■ TASK INSTRUCTIONS: For this exercise, copy each line of the records that contains the word "agent".

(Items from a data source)
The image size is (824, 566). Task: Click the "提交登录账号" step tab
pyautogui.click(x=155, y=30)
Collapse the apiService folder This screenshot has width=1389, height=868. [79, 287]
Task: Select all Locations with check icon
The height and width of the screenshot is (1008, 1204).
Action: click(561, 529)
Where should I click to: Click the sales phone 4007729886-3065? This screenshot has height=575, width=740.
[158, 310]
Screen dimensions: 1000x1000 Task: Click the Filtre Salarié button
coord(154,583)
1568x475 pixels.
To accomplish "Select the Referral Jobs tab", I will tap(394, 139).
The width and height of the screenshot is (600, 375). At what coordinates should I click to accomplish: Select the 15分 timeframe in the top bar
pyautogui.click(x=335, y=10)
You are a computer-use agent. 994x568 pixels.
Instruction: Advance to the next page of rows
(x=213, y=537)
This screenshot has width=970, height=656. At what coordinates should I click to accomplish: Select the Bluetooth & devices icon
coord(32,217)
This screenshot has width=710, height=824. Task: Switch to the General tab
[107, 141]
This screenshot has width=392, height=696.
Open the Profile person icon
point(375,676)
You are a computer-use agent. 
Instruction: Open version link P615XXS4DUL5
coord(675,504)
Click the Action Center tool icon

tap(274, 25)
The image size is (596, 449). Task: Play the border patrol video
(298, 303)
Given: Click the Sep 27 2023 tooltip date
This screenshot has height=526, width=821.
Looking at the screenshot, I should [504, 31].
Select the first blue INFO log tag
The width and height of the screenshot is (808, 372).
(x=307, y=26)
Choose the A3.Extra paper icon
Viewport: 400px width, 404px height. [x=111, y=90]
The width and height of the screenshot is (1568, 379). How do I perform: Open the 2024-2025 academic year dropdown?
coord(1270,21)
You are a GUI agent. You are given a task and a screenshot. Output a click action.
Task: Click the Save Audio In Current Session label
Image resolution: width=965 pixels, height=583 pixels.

■ FINISHED TASK:
You are a computer-use agent. 994x568 pixels.
You are a computer-use agent. 
You are a GUI agent. You are given a task and a screenshot. Output a click action.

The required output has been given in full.